My Favorite Supplement (HINT: It’s not another pill)
You might be hearing a lot of chatter around bone broth these days – is it hype? Is it healthy? Does it actually have bones in it?
For hundreds of years, people have been making broth from the bones and other, less used parts, of animals we eat, and this broth, is literally a liquid vitamin.
When vinegar is added, the broth becomes medicinal as the acid releases minerals, proteins and other essential nutrients from within the bones and cartilage.
This medicinal broth is especially beneficial for healing and nourishing the gastrointestinal tract, protecting our joints, maintaining the elasticity of our skin, supporting our natural detox pathways and also for muscle repair.
Some of the major nutrients included are glucosamine, hyaluronic acid, chondroitin, electrolytes, collagen and various amino acids – I mean, why take capsules or tablets, when you can sip on some delicious broth?
If you need some other ideas on how to include bone broth into your daily routine, it’s the perfect base for making soup, you can use it in place of water to cook grains or beans or simply add salt and sip it like tea.
This is especially nice in the winter or if you're feeling a little under the weather.
So how do you get your hands on this liquid vitamin?
There are more and more companies packaging bone broth, so you might actually be able to find it at your local grocery store. Sometimes it’s boxed, and sometimes it’s frozen. Just be sure that it’s organic, and if you choose beef bone broth, be sure it’s grass-fed.
The sign of a really good bone broth is how thick it is – the thicker it is, the more collagen and other healthy nutrients are present.
If you have the time and equipment, I HIGHLY recommend that you make it at home – the quality will be much higher and the cost will be much cheaper.
Bones – 3-4 lb
- From poultry, beef, lamb, fish or shellfish
- Cooked remnants of a previous meal, with or without skin and meat
- Raw bones, with or without skin and meat (raw bones and meat may be browned first in the oven, or in the bottom of the stockpot to enhance flavor and color)

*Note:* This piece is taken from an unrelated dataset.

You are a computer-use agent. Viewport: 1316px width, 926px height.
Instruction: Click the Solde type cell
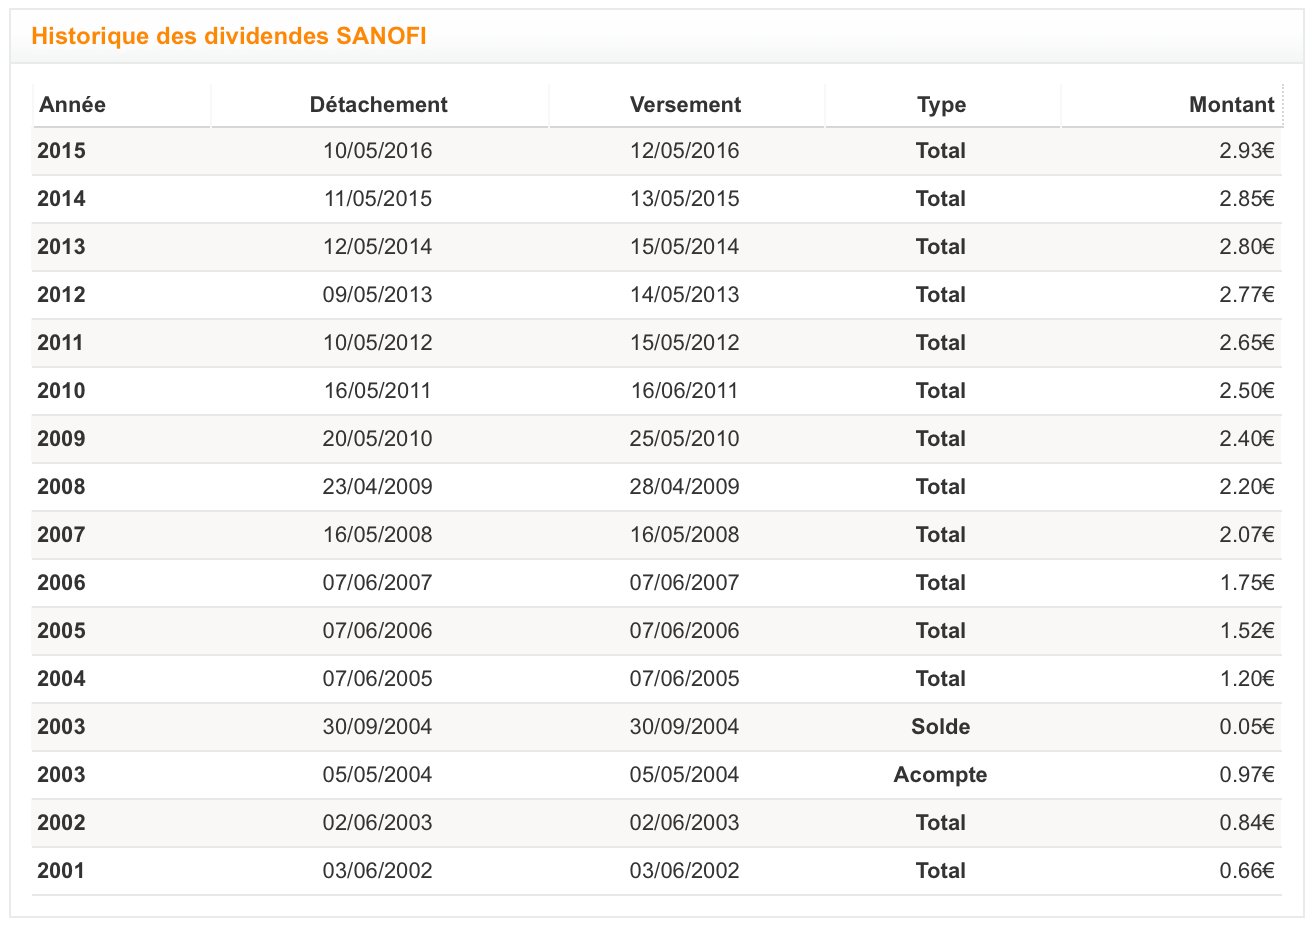(x=940, y=727)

- Use a whole carcass or just parts (good choices include feet, ribs, necks and knuckles)
Vegetables – 1-2 lb
- Peelings, ends, tops and skins or entire vegetables may be used
- Celery, carrots, onions, garlic and parsley are most traditional, but any will do
- NOTE: If added towards the end of cooking, nutrient content will be higher
- Any type, but my favorite is raw apple cider vinegar – add 2 tablespoons per 1 quart water
- Cold, filtered water to cover
1. Combine all ingredients in a large stainless steel pot or pressure cooker.
2. Bring to a boil and remove any scum that has risen to the top.
3. Reduce heat, cover and simmer 6–24 hours (3-12 hours if using a pressure cooker).
4. To reduce cooking time, smash or cut bones into small pieces before cooking. If desired, add vegetables in last half hour of cooking.
5. Strain through a colander or sieve lined with cheesecloth for a clearer broth. If uncooked meat was used to start with, reserve the meat for soup or salads.
6. If you wish to remove the fat, use a gravy separator while the broth is warm or skim the fat off the top once refrigerated. Cold broth will gel when sufficient gelatin is present.
Broth may be frozen for months or kept in the refrigerator for about 5 days.